Risco Cardíaco Moderado em Cirurgias Não Cardíacas: Guia

IHOA - Instituto e Hospital Oftalmológico de Anápolis (GO) — Prova 2023

Enunciado

Assinale o fator de risco cardíaco moderado em operações não cardíacas em pacientes idosos

Alternativas

  1. A) angina instável, insuficiência cardíaca compensada e hipertensão arterial
  2. B) angina pectoris moderada (classe II), diabetes mellitus e insuficiência renal crônica
  3. C) aumento da faixa etária, diabetes mellitus e hipertensão arterial não controlada
  4. D) insuficiência cardíaca congestiva descompensada, diabetes mellitus e insuficiência renal

Pérola Clínica

Fatores de risco cardíaco moderado para cirurgia não cardíaca: Angina pectoris classe II, DM, IRC.

Resumo-Chave

Na avaliação pré-operatória para cirurgias não cardíacas, é crucial identificar fatores de risco cardíaco. Angina pectoris classe II, diabetes mellitus e insuficiência renal crônica são classificados como fatores de risco intermediários ou moderados, que exigem atenção e otimização antes do procedimento.

Contexto Educacional

A avaliação do risco cardíaco em pacientes submetidos a cirurgias não cardíacas é um componente crítico da avaliação pré-operatória, visando identificar pacientes com maior probabilidade de eventos cardiovasculares adversos e otimizar seu manejo.

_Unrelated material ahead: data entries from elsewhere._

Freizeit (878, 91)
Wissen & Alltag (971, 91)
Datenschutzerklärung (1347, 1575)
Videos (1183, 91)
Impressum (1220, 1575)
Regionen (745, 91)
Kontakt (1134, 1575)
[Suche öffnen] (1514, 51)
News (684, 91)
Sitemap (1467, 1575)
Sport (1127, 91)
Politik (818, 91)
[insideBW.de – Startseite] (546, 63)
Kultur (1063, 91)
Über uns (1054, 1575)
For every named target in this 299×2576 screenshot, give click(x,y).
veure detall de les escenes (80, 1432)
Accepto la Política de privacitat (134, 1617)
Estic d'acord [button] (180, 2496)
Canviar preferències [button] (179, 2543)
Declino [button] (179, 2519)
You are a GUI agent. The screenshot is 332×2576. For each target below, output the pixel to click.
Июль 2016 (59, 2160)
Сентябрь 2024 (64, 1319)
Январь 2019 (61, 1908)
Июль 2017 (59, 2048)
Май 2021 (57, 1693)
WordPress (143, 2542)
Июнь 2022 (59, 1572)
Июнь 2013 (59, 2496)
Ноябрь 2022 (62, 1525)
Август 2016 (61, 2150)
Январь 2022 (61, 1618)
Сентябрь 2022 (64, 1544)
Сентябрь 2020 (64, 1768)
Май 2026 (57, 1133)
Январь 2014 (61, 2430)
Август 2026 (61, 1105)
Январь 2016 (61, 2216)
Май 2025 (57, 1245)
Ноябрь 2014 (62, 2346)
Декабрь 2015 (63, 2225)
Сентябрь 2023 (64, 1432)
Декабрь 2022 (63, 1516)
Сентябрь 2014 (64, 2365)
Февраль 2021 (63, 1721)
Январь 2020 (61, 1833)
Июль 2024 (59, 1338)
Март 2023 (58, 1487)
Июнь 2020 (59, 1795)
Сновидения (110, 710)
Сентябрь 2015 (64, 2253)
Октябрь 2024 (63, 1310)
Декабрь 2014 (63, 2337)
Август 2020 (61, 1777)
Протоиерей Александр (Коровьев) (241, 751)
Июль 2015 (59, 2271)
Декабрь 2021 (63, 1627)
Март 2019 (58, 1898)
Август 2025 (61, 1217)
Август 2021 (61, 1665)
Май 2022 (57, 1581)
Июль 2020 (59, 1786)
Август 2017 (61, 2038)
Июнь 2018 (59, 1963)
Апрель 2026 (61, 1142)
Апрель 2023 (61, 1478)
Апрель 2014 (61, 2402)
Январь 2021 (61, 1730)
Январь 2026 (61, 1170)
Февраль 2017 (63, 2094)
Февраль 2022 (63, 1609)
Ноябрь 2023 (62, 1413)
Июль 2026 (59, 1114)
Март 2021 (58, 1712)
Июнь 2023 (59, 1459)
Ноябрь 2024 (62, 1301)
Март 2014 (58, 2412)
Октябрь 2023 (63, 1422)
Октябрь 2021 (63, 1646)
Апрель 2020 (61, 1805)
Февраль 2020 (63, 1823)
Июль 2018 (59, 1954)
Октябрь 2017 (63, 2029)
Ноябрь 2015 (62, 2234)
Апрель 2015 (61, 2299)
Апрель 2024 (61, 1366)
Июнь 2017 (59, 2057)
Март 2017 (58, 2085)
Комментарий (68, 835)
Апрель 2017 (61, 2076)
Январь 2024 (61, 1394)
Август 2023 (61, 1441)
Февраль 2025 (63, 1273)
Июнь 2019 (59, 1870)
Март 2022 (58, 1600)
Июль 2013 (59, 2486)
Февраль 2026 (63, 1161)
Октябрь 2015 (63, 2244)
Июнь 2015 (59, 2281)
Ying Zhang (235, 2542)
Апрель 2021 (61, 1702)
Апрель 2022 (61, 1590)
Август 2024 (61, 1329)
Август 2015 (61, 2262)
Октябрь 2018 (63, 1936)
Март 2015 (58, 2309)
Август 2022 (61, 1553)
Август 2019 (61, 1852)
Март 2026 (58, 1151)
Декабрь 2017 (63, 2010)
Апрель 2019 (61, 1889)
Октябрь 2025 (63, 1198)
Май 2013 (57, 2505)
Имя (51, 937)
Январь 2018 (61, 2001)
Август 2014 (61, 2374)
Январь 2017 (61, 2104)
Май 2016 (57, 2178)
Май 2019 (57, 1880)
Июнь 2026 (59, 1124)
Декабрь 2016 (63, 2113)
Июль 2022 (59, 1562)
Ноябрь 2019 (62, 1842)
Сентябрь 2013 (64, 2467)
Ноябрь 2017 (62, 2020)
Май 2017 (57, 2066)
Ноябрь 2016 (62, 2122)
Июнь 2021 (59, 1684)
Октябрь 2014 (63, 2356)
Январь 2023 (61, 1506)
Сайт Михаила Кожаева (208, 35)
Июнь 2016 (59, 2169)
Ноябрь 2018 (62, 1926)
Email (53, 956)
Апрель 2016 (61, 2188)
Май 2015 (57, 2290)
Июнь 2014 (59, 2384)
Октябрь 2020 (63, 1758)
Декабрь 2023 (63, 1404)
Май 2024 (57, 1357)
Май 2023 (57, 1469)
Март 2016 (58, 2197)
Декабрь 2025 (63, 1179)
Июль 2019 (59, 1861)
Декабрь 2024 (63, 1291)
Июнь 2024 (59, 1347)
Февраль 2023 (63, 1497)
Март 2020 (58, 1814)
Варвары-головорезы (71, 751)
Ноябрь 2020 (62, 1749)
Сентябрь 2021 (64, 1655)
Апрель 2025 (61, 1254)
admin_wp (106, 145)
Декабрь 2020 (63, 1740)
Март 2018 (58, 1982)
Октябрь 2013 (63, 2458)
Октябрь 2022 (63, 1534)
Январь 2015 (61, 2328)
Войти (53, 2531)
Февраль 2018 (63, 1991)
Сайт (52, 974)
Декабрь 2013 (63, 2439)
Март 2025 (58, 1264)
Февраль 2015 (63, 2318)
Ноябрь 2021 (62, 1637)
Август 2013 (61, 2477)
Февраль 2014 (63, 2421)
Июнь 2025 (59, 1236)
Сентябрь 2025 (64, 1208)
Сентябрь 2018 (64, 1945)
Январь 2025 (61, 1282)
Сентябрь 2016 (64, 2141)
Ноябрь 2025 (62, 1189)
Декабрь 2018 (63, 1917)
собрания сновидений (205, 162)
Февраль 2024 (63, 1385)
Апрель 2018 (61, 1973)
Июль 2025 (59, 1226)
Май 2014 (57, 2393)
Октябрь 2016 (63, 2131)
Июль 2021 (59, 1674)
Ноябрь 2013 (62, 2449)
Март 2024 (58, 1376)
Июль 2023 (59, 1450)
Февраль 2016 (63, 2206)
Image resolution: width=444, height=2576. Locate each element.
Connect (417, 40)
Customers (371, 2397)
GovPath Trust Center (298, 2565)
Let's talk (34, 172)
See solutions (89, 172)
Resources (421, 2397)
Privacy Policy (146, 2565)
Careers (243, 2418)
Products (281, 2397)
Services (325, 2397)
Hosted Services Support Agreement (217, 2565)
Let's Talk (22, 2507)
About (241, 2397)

Em pacientes idosos, a prevalência de comorbidades cardíacas é elevada. A fisiopatologia dos eventos cardíacos perioperatórios envolve o estresse cirúrgico, que aumenta a demanda miocárdica de oxigênio, e a resposta inflamatória sistêmica. A estratificação de risco, frequentemente guiada por diretrizes como as do ACC/AHA, classifica os fatores de risco em maiores, intermediários e menores, orientando a necessidade de exames complementares e intervenções. O manejo pré-operatório para fatores de risco moderados, como angina pectoris classe II, diabetes mellitus e insuficiência renal crônica, envolve a otimização do controle dessas condições, ajuste de medicações e, em alguns casos, testes não invasivos para avaliação de isquemia. O objetivo é reduzir o risco de infarto do miocárdio, insuficiência cardíaca e morte cardíaca no período perioperatório.

Perguntas Frequentes

Quais são os fatores de risco cardíaco maiores em cirurgias não cardíacas?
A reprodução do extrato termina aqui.